Market pricing moved quickly after the release, pushing rate-cut expectations for 2026 further out. Bitcoin, however, closed the day up 1.63% and continued testing the $75,000 resistance level, suggesting risk appetite remained intact even amid geopolitical pressure.
Macro context indicates the CPI move was not unexpected. In early March, escalating tensions in West Asia triggered an oil supply shock. Oil prices rose above $112 per barrel, feeding directly into energy-driven inflation pressures and lifting CPI expectations ahead of the release.
In this framework, the softer-than-expected CPI readings appear to reflect markets already pricing in the energy-driven inflation impulse rather than reacting to new information.
Technically, Bitcoin’s price action did not show a meaningful post-CPI shock. The article points to liquidity dynamics ahead of the release: Coinglass data shows Bitcoin’s 24-hour liquidations totaled $52.52 million, with 80.63% attributed to short positions being squeezed.
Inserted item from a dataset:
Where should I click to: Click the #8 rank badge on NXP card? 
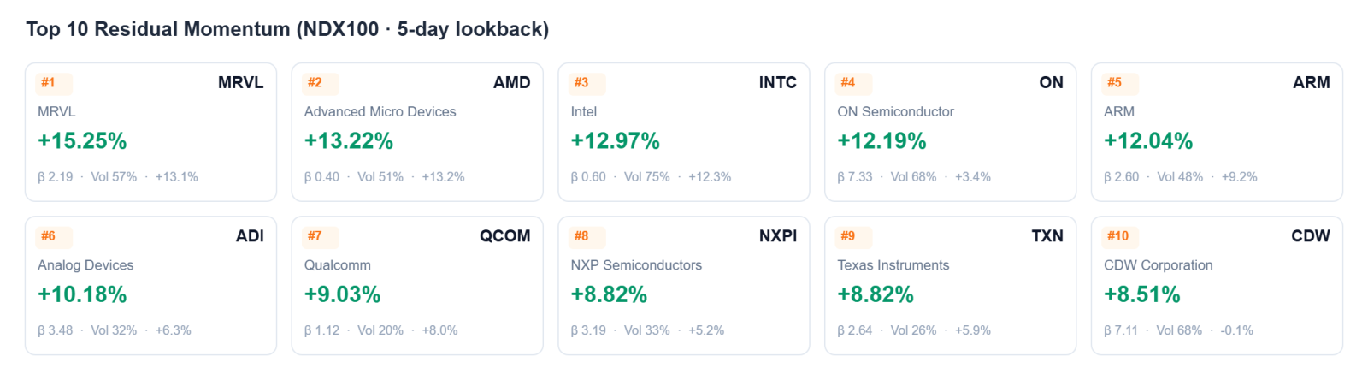588,236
This liquidation pattern is presented as consistent with the idea that the CPI outcome was largely priced in, with the majority of the impact falling on bears rather than producing a fresh directional move.
Beyond Bitcoin’s own trading, the article highlights a relative-strength shift between gold and Bitcoin. It notes that XAU/BTC is down 7.41% so far this week, which it says helps explain why Bitcoin held firm despite rising inflation.
The article cites commentary from Matt Mena, Senior Crypto Research Strategist at 21Shares, who said the current price structure supports upside continuation. He identified the $73,000–$75,000 zone as the next key target, adding that if Bitcoin breaks above it, a short consolidation could precede a move toward $80,000.
He also referenced a potential extension of the setup if the Clarity Act passes, including a scenario of $100,000 BTC and a $3–$3.2 trillion total crypto market cap by the end of Q2—described as roughly 30%–35% upside from current levels.
Supporting factors mentioned include strong ETF inflows, Clarity Act approval odds on Polymarket near 60%, and continued Bitcoin accumulation through Strategy’s STRC demand, which the article says enables buying at roughly six times the daily mining supply.
March CPI came in largely in line with expectations, and Bitcoin showed no real post-print shock. Rotation from gold into Bitcoin, alongside strong ETF inflows and a bullish technical structure, is presented as reinforcing the case for continued BTC upside toward $80,000.